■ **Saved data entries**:
- - - - - - -
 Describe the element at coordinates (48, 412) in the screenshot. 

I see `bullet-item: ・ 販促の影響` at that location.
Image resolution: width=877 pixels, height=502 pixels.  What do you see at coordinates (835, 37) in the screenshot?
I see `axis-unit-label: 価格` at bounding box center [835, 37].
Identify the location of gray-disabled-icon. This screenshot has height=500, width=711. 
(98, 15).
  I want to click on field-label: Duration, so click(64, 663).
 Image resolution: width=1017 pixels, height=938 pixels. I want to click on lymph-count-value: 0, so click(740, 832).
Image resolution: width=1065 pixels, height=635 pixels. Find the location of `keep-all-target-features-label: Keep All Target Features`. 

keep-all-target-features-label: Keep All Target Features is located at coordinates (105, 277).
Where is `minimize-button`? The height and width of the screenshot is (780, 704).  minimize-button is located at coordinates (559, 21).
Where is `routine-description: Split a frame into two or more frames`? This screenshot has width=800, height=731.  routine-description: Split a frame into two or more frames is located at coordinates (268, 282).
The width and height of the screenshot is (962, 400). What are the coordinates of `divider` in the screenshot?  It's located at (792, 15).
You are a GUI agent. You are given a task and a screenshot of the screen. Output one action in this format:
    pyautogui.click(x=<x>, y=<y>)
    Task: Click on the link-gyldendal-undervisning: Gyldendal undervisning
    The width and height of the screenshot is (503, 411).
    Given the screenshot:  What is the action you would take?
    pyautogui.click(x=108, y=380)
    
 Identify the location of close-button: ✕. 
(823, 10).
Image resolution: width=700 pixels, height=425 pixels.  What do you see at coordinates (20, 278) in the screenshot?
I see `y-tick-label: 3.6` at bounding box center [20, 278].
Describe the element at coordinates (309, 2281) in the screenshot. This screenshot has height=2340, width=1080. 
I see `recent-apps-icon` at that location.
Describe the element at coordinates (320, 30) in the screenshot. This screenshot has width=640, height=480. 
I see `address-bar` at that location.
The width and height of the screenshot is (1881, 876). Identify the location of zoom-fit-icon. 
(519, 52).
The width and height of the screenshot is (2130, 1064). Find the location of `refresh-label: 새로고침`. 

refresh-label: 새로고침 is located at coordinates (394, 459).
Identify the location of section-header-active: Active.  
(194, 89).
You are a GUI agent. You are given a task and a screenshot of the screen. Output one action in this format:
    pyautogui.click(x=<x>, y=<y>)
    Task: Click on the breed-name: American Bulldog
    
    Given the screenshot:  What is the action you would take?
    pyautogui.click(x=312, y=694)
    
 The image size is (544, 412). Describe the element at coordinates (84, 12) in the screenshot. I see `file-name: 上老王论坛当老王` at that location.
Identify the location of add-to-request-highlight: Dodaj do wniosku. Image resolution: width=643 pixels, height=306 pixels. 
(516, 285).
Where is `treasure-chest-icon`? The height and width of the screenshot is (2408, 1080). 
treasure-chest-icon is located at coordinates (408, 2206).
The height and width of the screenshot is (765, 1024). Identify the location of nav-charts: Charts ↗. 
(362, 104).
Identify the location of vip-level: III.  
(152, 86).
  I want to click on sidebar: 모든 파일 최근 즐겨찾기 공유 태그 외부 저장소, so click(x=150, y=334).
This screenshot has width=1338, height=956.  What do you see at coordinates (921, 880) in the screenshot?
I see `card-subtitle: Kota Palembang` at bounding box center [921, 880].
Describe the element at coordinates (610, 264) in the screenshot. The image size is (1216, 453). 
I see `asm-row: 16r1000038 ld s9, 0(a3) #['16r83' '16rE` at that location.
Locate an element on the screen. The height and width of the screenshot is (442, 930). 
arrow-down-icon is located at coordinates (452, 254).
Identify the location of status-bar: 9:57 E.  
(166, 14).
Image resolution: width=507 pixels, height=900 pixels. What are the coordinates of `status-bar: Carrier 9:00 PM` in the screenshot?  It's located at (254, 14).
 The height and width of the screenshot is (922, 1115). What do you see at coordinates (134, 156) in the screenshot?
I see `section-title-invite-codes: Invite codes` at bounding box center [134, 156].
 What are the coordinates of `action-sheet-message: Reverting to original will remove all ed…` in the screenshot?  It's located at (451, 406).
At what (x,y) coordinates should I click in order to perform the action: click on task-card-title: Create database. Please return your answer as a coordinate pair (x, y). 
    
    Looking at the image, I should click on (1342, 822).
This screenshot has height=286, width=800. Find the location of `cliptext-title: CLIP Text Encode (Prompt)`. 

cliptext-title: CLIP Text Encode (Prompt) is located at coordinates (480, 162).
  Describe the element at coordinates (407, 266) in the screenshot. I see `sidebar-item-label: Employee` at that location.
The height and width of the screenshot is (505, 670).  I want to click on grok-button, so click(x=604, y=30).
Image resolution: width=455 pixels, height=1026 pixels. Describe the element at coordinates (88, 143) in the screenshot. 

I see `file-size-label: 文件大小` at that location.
- - - - - - -
■ **REQUIRED ACTION**: Starting at the top of the lines and going on through the line with "pyautogui.click(x=108, y=380)", rewrite them with "GUI agent" changed to "screen agent" and nothing else altered.

■ **TASK RESPONSE**:
 Describe the element at coordinates (48, 412) in the screenshot. 

I see `bullet-item: ・ 販促の影響` at that location.
Image resolution: width=877 pixels, height=502 pixels.  What do you see at coordinates (835, 37) in the screenshot?
I see `axis-unit-label: 価格` at bounding box center [835, 37].
Identify the location of gray-disabled-icon. This screenshot has height=500, width=711. 
(98, 15).
  I want to click on field-label: Duration, so click(64, 663).
 Image resolution: width=1017 pixels, height=938 pixels. I want to click on lymph-count-value: 0, so click(740, 832).
Image resolution: width=1065 pixels, height=635 pixels. Find the location of `keep-all-target-features-label: Keep All Target Features`. 

keep-all-target-features-label: Keep All Target Features is located at coordinates (105, 277).
Where is `minimize-button`? The height and width of the screenshot is (780, 704).  minimize-button is located at coordinates (559, 21).
Where is `routine-description: Split a frame into two or more frames`? This screenshot has width=800, height=731.  routine-description: Split a frame into two or more frames is located at coordinates (268, 282).
The width and height of the screenshot is (962, 400). What are the coordinates of `divider` in the screenshot?  It's located at (792, 15).
You are a screen agent. You are given a task and a screenshot of the screen. Output one action in this format:
    pyautogui.click(x=<x>, y=<y>)
    Task: Click on the link-gyldendal-undervisning: Gyldendal undervisning
    The width and height of the screenshot is (503, 411).
    Given the screenshot:  What is the action you would take?
    pyautogui.click(x=108, y=380)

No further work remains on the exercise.